Frequently, people discuss the different modes of work by way of contrast. Most language about them connotes negativity: managed work is "the worst," while empowered work is "the best". The goal of any leadership practice should be to "move people along the scale" - to create empowered contributors.

However, just as types of work are located on a continuum that doesn't include this element of negation, so too should our understanding of the types of work. Rather than seeing work as, for example "always empowered" or "always managed," we should recognize that any role is a function of all three types of work at the same time, each to a varying degree. Think of the equation this way:

Work = managed (x) + enabled (x) + empowered (x)

Note here that the more enabled and empowered the work is, the more potential there is for creativity when doing that work.

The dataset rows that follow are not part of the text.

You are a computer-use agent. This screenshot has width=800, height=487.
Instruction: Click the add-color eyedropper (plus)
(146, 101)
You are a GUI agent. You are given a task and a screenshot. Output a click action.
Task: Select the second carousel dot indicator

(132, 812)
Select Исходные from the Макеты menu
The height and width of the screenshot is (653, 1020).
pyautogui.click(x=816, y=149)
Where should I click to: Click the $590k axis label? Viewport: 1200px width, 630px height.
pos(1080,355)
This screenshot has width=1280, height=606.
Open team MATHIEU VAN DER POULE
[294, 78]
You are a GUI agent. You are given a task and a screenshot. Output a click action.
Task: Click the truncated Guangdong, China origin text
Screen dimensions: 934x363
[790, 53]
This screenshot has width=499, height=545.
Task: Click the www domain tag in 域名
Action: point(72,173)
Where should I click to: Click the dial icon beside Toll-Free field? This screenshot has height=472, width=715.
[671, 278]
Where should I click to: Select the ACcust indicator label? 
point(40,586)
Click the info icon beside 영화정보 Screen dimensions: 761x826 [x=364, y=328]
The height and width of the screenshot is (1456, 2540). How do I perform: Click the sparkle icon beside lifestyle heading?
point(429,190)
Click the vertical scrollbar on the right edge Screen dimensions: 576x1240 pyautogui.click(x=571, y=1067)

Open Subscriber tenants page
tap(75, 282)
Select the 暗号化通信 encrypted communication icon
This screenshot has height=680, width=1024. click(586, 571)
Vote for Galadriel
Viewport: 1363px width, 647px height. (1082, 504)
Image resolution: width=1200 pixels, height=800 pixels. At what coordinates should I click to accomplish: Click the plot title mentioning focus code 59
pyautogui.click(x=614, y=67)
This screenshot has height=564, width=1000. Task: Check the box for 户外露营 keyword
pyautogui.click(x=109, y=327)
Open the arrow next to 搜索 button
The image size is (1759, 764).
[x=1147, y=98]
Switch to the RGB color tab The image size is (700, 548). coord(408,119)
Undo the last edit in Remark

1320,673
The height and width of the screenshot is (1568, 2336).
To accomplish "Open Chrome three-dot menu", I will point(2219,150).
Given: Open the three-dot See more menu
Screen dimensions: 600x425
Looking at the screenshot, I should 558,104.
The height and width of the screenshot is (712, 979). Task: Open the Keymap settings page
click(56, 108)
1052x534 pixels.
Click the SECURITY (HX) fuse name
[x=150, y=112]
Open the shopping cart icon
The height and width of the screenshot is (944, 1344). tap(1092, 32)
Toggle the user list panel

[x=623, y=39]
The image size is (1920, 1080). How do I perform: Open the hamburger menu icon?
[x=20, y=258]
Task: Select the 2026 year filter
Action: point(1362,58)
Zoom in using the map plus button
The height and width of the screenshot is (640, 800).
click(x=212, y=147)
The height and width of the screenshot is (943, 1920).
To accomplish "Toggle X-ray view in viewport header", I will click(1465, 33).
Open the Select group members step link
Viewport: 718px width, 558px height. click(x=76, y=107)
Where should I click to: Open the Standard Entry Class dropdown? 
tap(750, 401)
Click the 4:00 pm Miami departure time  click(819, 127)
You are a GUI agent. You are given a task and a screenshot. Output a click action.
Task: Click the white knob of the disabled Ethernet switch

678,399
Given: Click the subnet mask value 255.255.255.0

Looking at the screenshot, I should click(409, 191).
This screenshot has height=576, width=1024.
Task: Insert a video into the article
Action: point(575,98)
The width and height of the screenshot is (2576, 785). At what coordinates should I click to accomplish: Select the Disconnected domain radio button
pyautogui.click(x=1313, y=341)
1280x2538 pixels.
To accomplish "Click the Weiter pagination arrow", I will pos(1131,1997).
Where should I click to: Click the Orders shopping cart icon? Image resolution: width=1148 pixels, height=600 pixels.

This is because creativity (and the creative individual) requires information - consistently updated and "fresh" sources of information - used in conjunction with individual judgment and capacity for interpreting how to use and combine that information to define problems, ideate, and solve problems. Enabled and empowered work can increase inclusivity - that is, draw more closely on an individual's unique skills, perspectives, and talents because, by definition, those kinds of work are less managed and more guided. Open leadership clearly supports hiring for diversity exactly for the reason that it makes inclusivity so much richer. The ambiguity that's characteristic of the challenges we face in modern workplaces means that the work we do is ripe with potential for innovation - if we embrace risk and adapt our leadership styles to liberate it.

In other words:

Innovation = enabled (x) + empowered (x) / managed (x)

The more enabled and empowered the work is, the more potential for innovation.

Focusing on the importance of enabled work and empowered work is not to devalue managed work in any way. I would say that managed work creates a stable foundation on which creative (enabled and empowered) work can blossom. Imagine if all the work we did was empowered; our organizations would be completely chaotic, undefined, and ambiguous. Organizations need a degree of managed work in order to ensure some direction, some understanding of priorities, and some definition of "quality".

Any role in any organization involves these three types of work occurring at various moments and in various situations. No job requires just one. As open leaders, we must recognize that work isn't an all-or-nothing, one-type-of-work-alone equation. We have to get better at understanding work in these three different ways and using each one to the organization's advantage, depending on the situation.